* Objectif
Mettez à jour le passage de « 2003, année noire. » jusqu'à « industrielle devenue incohérente. » dans l'extrait sur Gardanne, en remplaçant « vingtième siècle » par « XXe siècle ».

* Extrait du document
2003, année noire. A la fermeture précipitée de la mine en février et à l’annonce de l’OPA d’Alcan sur Pechiney en juillet, se sont ajoutées les grandes manœuvres autour de la SNET en septembre. Mine, Pechiney, centrale : les trois piliers industriels autour desquels Gardanne s’est développée tout au long du vingtième siècle sont attaqués l’un après l’autre, victimes d’une politique industrielle devenue incohérente.

Résumons la situation. Créée en 1995 pour gérer les centrales thermiques de Charbonnages de France, la SNET (société nationale d’électricité et de thermique) est contrôlée à 51,25 % par CDF, à 18,75 % par EDF et à 30 % par un producteur espagnol d’électricité, ENDESA. Mais le partage n’est que provisoire. Une redistribution des cartes s’annonce, avec l’arrivée d’un nouveau protagoniste : Gaz de France. Le 16 septembre dernier, le Ministère des finances a donné son accord de principe à une alliance entre ENDESA et GDF. Courant 2004, l’Espagnol deviendrait actionnaire majoritaire de la SNET à hauteur de 65 % et le gazier disposerait de 35 % du capital, avec une minorité de blocage. Dans le même temps, la commission européenne demandait à EDF de sortir du capital de ses deux principaux concurrents, la SNET et la Compagnie nationale du Rhône (CNR), afin de ne pas faire obstacle à la saine concurrence, comme l’on dit dans le jargon libéral. Autrement dit, on demande à un électricien de céder ses parts à un gazier, pendant qu’un producteur de charbon met la clé sous la porte. Tout ça, on vous le rappelle, pour continuer à produire de l’électricité à partir du charbon !

Tout cela serait plus ridicule que scandaleux si, en fin de compte, ce n’étaient pas les mêmes qui paieraient les pots cassés : les salariés à une extrémité, les consommateurs à l’autre. ENDESA, qui voulait se servir de la SNET pour infiltrer le marché français, est en proie, selon le journal La Tribune du 17 septembre, à de "sérieuses difficultés financières." Quant à la SNET, elle vient de prendre 27 % du capital de Poweo, une start-up distributrice d’électricité créée par un courtier et qui vise les PME. Poweo se veut un concurrent d’EDF, en misant sur des tarifs attrayants grâce à des effectifs des plus réduits. Sur les 250 salariés de la centrale de Gardanne, un tiers seraient menacés. Selon la SNET, que nous avons contactée le 17 octobre, « il y aura une adaptation des effectifs pour rattraper notre retard de productivité sur EDF. C’est le Conseil d’État qui nous le demande. »

* Lignes de données
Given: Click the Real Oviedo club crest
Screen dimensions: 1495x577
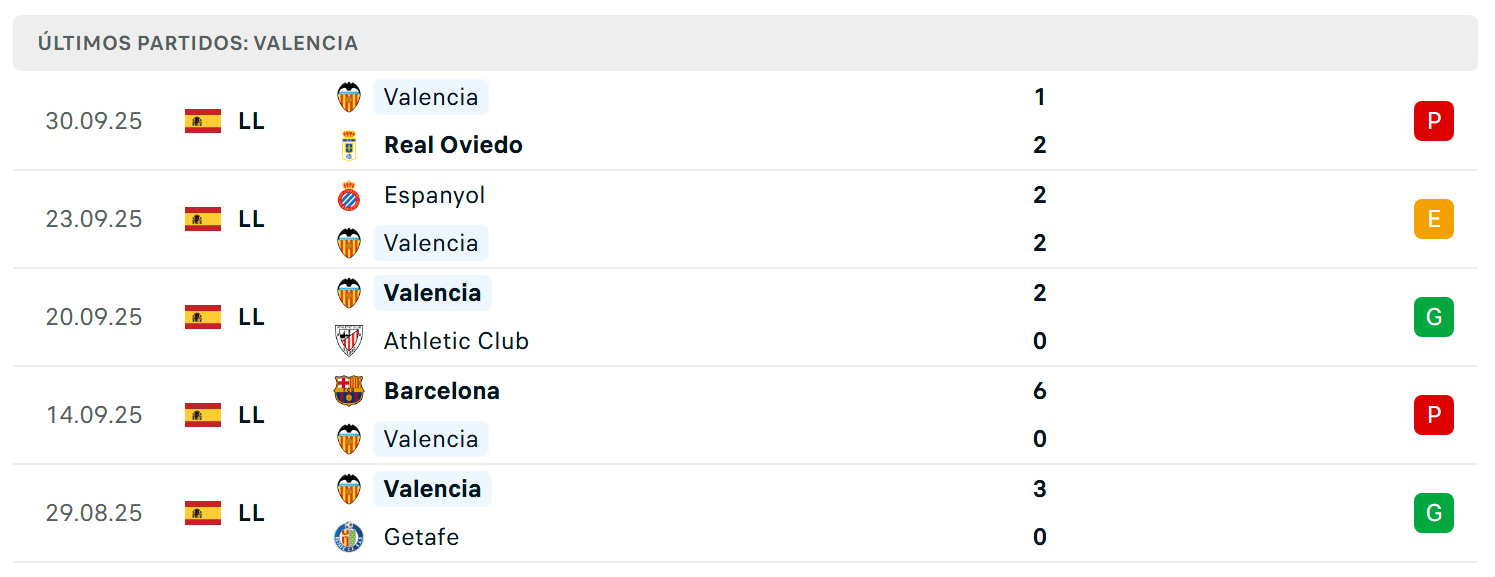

==

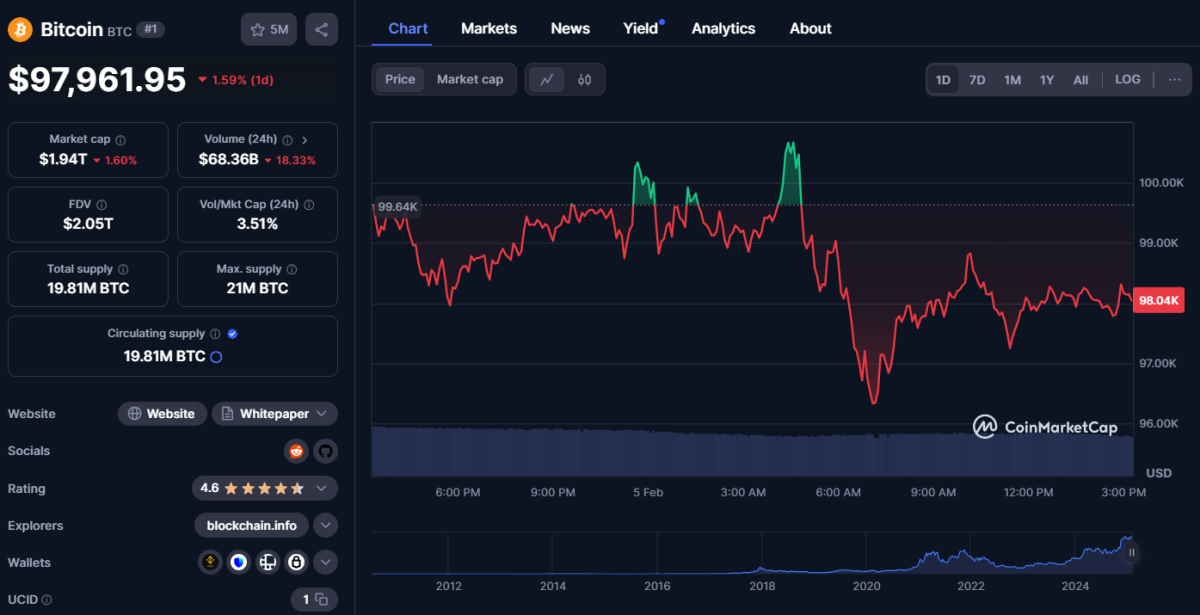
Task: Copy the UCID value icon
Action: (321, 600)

* Résultat attendu
2003, année noire. A la fermeture précipitée de la mine en février et à l’annonce de l’OPA d’Alcan sur Pechiney en juillet, se sont ajoutées les grandes manœuvres autour de la SNET en septembre. Mine, Pechiney, centrale : les trois piliers industriels autour desquels Gardanne s’est développée tout au long du XXe siècle sont attaqués l’un après l’autre, victimes d’une politique industrielle devenue incohérente.